There are several service models for inpatient palliative care and hospice, all of which have ways of sustaining the practice. One thing is similar for all of the models, communication and collaboration is essential to delivering quality care. Once communication breaks down, and collaboration begins to falter, the team cannot sustain itself. Collaboration between all of the different cogs in the palliative care wheel is essential to providing a strong system of care and sustainability, yet according to Remke, S.S. and Schermer M.M. (2012), there is little training on how all must work together, thus creating friction in the workplace. They write, “The ‘care and feeding’ of the team is an essential program activity that requires planning, facilitation, and resources” (p. 287). This provides a high quality of care as well as sustaining the life of the team.   Hall (2005) posits that a status-equal model between the various team members is essential for collaborative practice. Blacker and Deveau (2011) write, “All professionals working in palliative care must have skills in managing the common psychosocial concerns that arise, including identifying those most at risk for anxiety and depression and other serious mental health concerns, and providing support and comfort in moments of despair” (p. 241). In order to create the best environment for stability in the team, these psychosocial concerns should not only be assessed for the patient and their family. It should also be assessed in fellow team members. A team model of support and comfort has a place in the sustainability of a team. 

A specific service model to consider is Suzanne Toce and Mary Ann Collins’s (2003) FOOTPRINTSSM  which is designed to help children with life threatening conditions and their families live well through the end of life, based on an advanced care planning and care coordination service model (p. 990). Based on the 2000 AAP statement, the program is described as” having three components: a clinical program of advanced care planning and care coordination, research/evaluation, and education” (p. 991). This model has shown to be effective over the last fifteen years for patient care, with advanced planning being a major component in most teams through care plans and by adding team support, thereby the AAP recommendation can be fully realized. 

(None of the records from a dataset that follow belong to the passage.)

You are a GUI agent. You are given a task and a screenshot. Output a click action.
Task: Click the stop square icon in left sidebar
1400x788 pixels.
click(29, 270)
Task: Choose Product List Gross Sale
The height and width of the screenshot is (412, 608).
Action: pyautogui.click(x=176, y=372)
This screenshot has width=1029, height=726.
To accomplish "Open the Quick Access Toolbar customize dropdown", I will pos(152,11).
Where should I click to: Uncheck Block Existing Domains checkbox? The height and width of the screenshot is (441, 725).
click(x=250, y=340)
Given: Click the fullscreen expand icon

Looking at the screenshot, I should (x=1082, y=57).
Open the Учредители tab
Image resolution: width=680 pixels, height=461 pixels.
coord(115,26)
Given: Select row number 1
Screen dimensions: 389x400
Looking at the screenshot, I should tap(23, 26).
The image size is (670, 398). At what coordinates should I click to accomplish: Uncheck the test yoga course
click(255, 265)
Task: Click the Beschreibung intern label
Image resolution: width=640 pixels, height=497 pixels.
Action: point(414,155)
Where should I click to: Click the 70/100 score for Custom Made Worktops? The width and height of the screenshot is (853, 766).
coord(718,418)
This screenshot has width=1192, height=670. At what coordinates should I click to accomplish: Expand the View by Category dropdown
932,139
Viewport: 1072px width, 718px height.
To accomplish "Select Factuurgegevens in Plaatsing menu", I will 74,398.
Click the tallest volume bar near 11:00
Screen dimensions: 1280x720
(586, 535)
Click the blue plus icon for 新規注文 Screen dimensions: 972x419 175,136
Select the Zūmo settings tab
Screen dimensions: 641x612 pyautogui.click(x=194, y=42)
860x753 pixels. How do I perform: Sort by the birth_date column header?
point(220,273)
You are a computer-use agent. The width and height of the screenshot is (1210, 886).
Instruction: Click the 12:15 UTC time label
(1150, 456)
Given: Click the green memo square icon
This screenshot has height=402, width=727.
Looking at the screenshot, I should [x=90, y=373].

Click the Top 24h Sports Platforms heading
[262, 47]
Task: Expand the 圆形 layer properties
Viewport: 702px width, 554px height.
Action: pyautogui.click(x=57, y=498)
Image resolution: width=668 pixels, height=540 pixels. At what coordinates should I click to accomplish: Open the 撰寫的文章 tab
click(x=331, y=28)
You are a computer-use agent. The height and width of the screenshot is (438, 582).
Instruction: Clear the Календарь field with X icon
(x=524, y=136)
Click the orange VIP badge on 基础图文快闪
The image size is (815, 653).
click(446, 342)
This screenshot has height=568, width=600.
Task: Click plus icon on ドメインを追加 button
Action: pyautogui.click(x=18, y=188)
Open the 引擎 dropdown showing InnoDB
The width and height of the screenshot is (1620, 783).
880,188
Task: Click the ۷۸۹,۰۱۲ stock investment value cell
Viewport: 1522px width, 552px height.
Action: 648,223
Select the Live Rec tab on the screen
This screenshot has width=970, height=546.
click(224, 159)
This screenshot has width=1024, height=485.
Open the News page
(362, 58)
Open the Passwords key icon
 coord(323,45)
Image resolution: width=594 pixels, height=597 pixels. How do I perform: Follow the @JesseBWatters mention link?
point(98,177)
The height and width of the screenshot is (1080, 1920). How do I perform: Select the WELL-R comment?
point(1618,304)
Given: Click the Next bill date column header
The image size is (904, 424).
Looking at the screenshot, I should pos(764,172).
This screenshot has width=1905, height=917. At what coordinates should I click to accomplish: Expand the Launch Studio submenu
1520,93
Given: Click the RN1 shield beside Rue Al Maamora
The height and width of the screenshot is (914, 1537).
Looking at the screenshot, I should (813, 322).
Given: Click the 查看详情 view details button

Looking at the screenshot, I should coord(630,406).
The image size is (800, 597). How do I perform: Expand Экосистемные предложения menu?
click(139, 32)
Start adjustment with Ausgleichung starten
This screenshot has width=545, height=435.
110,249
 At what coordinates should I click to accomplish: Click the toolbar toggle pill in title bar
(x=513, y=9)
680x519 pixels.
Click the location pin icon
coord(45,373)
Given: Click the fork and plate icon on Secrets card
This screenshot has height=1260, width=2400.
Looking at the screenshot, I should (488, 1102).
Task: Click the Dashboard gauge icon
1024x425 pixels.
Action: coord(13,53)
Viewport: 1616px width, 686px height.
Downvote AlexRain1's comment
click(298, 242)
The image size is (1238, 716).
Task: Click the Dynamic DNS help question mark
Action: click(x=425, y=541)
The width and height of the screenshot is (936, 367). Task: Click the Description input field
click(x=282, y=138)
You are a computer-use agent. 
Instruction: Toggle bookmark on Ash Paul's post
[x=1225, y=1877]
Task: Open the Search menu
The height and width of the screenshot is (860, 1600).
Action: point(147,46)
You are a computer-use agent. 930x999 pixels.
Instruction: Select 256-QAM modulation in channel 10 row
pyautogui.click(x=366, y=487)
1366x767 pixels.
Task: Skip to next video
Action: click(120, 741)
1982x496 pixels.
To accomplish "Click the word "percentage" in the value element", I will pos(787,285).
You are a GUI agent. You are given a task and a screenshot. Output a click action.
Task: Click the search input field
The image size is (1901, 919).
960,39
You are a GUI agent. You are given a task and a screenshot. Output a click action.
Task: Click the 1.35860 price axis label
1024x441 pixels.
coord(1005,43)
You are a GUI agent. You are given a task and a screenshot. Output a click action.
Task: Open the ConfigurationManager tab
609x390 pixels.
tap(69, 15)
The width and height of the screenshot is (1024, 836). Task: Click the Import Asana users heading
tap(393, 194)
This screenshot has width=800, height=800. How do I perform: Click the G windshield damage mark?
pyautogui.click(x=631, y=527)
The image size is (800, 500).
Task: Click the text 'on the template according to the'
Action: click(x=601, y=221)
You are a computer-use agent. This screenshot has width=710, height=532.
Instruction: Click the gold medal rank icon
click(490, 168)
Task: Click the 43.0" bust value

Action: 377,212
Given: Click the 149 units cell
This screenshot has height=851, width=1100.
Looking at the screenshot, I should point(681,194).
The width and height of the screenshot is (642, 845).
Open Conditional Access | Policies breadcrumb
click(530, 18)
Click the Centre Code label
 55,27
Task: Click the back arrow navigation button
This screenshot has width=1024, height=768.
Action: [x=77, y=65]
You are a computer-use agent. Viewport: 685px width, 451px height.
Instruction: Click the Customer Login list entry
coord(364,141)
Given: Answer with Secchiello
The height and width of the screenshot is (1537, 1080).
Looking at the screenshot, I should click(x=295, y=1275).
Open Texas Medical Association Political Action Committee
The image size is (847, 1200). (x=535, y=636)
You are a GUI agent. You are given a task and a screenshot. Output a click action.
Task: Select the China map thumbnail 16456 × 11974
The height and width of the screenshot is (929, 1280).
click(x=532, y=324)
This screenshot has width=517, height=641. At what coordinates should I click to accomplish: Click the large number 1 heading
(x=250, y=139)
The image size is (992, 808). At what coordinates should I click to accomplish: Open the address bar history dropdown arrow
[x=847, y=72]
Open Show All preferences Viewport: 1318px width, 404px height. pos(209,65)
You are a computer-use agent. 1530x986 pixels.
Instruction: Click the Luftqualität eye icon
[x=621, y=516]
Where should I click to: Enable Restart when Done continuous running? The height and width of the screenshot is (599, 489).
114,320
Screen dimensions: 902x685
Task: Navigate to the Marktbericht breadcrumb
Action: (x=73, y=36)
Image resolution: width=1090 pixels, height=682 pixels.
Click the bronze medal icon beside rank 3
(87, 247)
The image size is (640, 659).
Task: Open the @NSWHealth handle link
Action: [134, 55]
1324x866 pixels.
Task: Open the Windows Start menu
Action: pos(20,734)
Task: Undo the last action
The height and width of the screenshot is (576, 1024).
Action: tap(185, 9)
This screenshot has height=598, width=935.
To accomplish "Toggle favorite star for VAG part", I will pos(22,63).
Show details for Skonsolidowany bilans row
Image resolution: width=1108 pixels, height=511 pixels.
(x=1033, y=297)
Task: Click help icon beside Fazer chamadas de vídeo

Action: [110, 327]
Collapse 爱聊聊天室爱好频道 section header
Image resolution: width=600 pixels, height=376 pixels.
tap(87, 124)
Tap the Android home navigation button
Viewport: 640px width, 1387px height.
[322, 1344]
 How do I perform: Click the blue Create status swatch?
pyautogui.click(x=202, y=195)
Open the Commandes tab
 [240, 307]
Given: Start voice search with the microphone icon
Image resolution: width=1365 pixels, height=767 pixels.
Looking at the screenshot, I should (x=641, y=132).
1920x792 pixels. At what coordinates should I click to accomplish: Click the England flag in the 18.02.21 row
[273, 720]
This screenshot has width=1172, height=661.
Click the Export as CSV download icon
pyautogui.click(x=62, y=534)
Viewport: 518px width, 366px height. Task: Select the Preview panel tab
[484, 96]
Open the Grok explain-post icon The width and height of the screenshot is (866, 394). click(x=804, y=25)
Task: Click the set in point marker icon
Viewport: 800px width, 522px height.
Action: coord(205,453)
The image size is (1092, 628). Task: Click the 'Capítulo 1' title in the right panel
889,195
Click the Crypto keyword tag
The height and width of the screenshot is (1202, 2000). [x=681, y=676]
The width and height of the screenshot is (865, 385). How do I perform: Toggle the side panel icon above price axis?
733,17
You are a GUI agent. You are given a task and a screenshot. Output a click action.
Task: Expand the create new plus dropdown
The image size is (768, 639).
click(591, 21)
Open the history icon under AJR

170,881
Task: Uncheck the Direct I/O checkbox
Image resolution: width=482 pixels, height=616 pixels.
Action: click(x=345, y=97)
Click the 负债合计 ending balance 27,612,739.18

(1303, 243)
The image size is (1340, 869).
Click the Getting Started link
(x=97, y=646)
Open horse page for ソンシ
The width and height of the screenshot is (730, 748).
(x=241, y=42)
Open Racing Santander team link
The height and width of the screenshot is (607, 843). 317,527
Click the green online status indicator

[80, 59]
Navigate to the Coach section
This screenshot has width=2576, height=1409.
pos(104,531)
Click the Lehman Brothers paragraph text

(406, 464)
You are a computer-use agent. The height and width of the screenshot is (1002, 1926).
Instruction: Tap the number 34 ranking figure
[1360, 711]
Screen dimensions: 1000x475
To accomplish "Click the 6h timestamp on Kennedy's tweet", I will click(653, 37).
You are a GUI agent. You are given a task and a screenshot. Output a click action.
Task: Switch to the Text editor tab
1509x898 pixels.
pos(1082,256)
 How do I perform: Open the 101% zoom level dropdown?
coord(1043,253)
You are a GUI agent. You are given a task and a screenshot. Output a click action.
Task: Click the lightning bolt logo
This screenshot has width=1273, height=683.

In 2009, D. Brad Wright published, Care in the Country: A Historical Case Study of Long-Term Sustainability in 4 Rural Health Centers. He writes, “If young doctors can be enticed into such programs and nurtured so that they remain, they might help to alleviate America’s serious health workforce shortages in rural areas” (p. 1618). We propose a paper that will provide pediatric palliative care teams a model to nurture their team members so that they remain productive in the field. It is only when the providers are cared for can this work be sustained over a career.  

References 

American Academy of Pediatrics. Committee on bioethics and committee on hospital care: Palliative care for children. Pediatrics 2000, 106. 351–357. 

Blacker, S., & Deveau, C. (2010).  Social work and interprofessional collaboration in palliative care. Progress in Palliative Care, 18(S), 237-243. 

Collins, M. A., & Toce, S. (2003). The FOOTPRINTSSM model of pediatric palliative care. Journal of Palliative Medicine, 6(6), 989-1000. doi:10.1089/109662103322654910 

Hall, P. (2005). Interprofessional teamwork: professional cultures as barriers. Journal of Interprofessional Care, 19188-196.  

Hawley, B. (2010). Pediatric palliative and hospice care: Pennsylvania’s model of collaboration. pediatric nursing, 36(1), 61-67. 

Remke, S., & Schermer, M. (2012). Team collaboration in pediatric palliative care. Journal of Social Work in End-Of-Life & Palliative Care, 8(4), 286-296. 

Wright, D. B. (2009). Care in the country: A historical case study of long-term sustainability in four rural health centers. American Journal of Public Health, 99(9), 1612-1618.